Iranian poet, writer, scholar

Mahmoud Anbarani (Born in 1937 - Sabzevar - Iran) poet, writer, translator and scholar of Persian (Iran).

== Life ==
He passed his secondary education in city of Sabzevar, and moved to Mashhad in 1953. In 1954, he was accepted in mashhad Medical School entrance, but due to personal problems, he neglected it. In 1964, he was accepted in Dr.Shariati faculty of Literature and humanities, in Mashhad. In the final undergraduate year, ranking first among all students of Mashhad Ferdowsi university Entrance in the Dramatic Arts. He received the scholarship of Nancy, France university but due to family disagreement, he withdrew the trip to France.

Then in 1968, after graduating with a degree in French language and literature, he moved to Isfahan. After graduating in Management Science, he Started working as, head of administration and coordination center of Isfahan Iron foundry.

In 1975 he moved to Tehran and worked in the university of Industrial Training Center (Currently:khaje Nasir-e-din-Toosi University). In posts such as: Assistant and supervisor of Tehranpars-Khak sefid, workships. Then he requested retirement.
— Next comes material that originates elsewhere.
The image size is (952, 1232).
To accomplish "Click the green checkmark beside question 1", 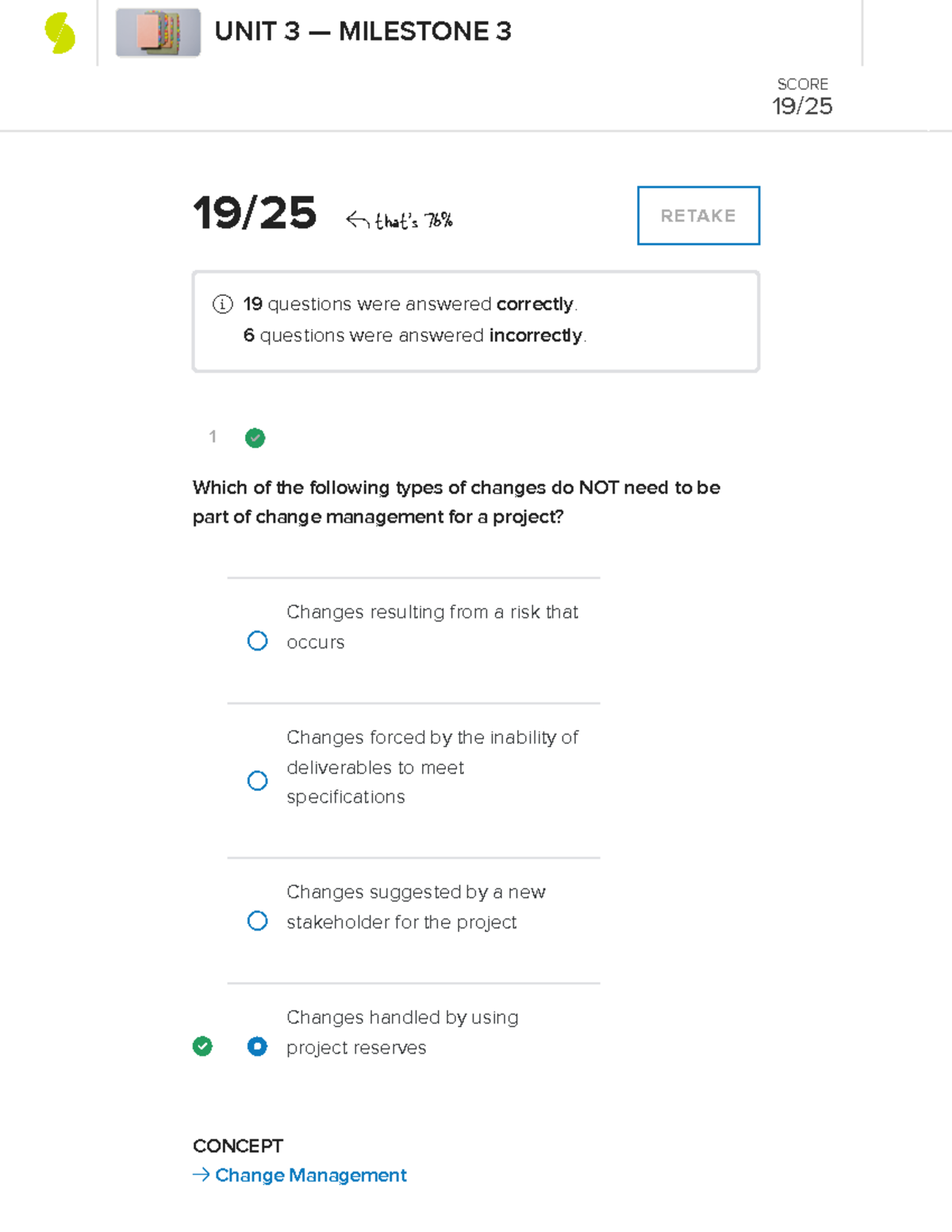I will (x=255, y=438).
He translated a part of the small Larus Dictionary into Persian (Donya publication). He also did the correction of the literary, medical and pharmaceutical parts of the "Human Knowledge" Encyclopedia.

In 1985, he returned to Mashhad and work in the institute of "Islamic Research Foundation", as a researcher, for 17 years. In this period he published many scientific books and manuals.